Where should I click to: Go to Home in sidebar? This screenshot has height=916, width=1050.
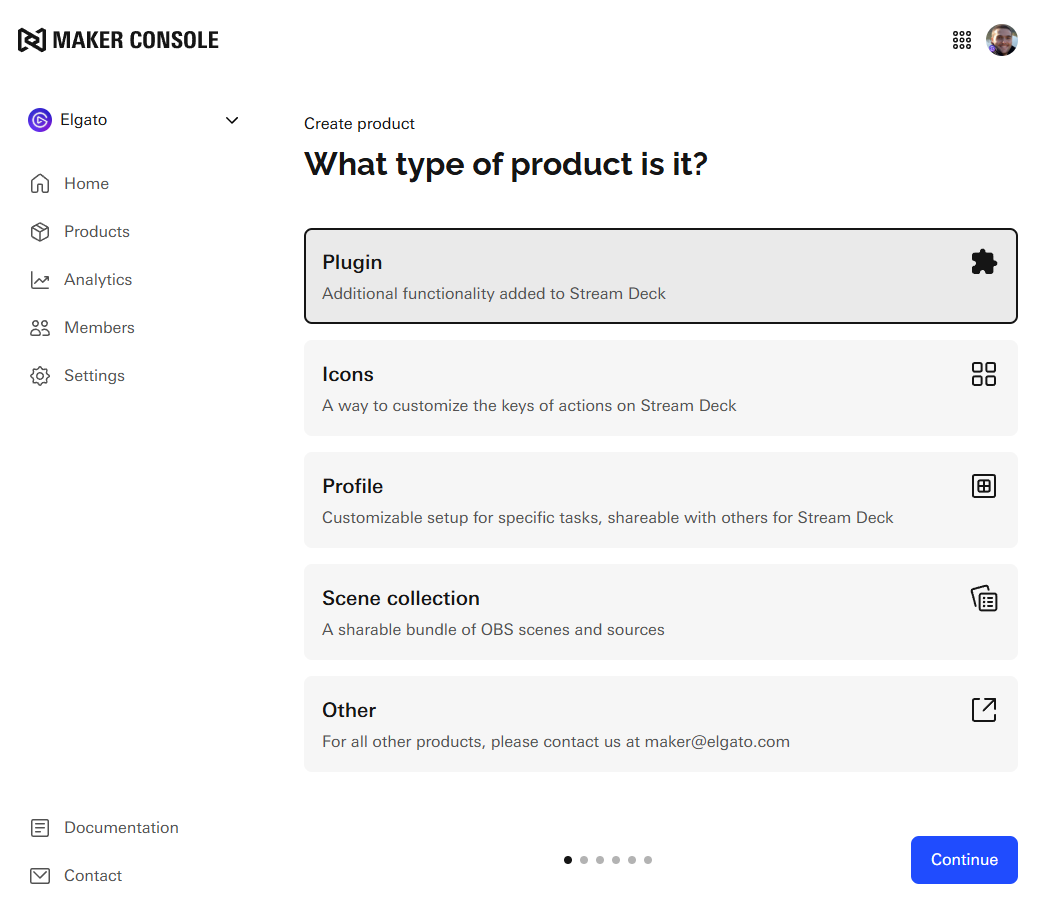click(86, 184)
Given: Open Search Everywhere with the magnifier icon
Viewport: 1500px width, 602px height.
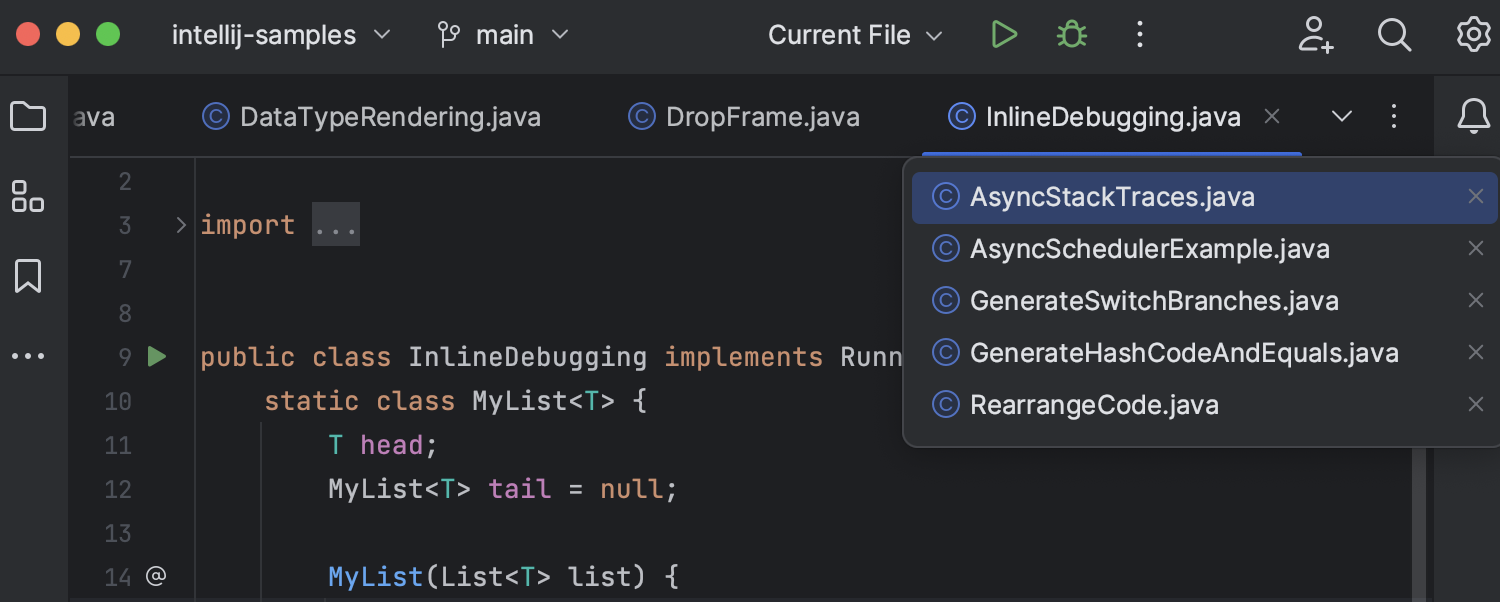Looking at the screenshot, I should point(1394,34).
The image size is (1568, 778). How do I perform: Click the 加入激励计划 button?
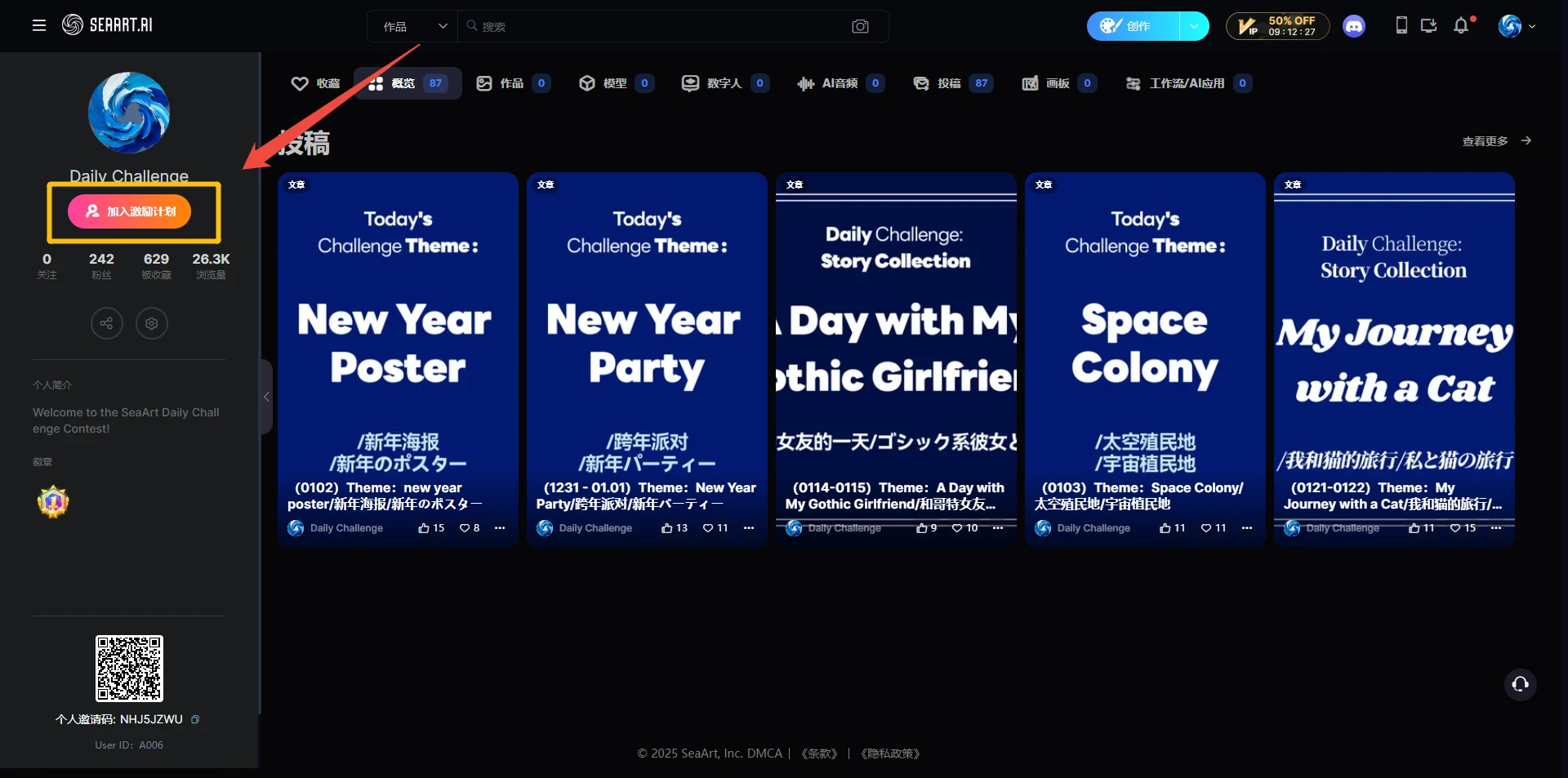pos(129,211)
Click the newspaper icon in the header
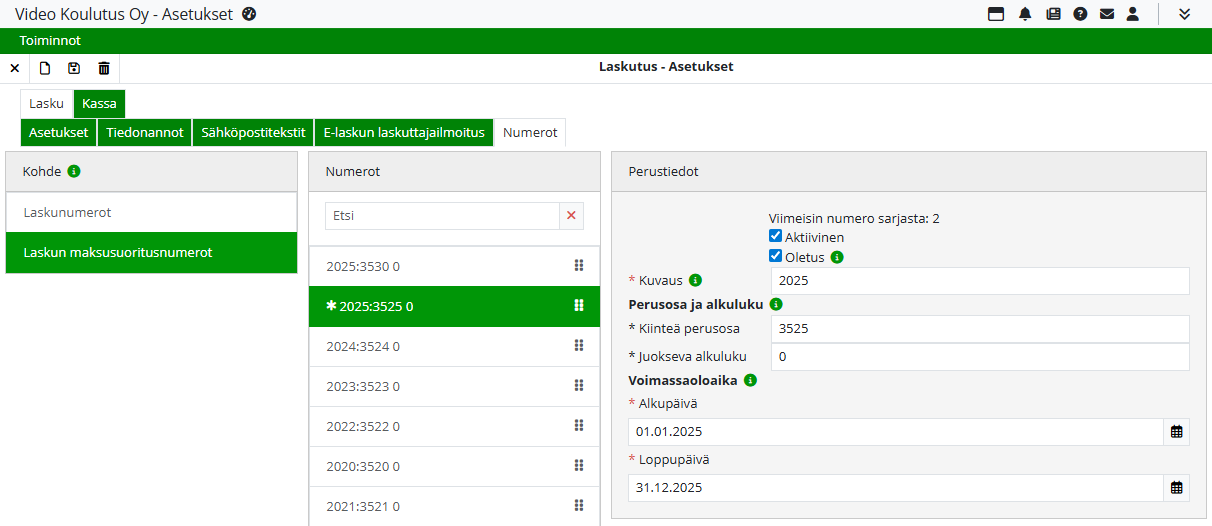Viewport: 1212px width, 526px height. pyautogui.click(x=1053, y=14)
--
EXERCISE AIM:
Update the material above by replacing every "icon" with "symbol" and changing nothing else, and leave the pictures out of your answer.

PROBLEM SOLUTION:
Where should I click to: Go to Home in sidebar? This screenshot has height=916, width=1050.
click(86, 184)
Given: Open Search Everywhere with the magnifier symbol
Viewport: 1500px width, 602px height.
Looking at the screenshot, I should point(1394,34).
The image size is (1568, 778). How do I perform: Click the 加入激励计划 button?
pos(129,211)
Click the newspaper symbol in the header
Viewport: 1212px width, 526px height. pyautogui.click(x=1053, y=14)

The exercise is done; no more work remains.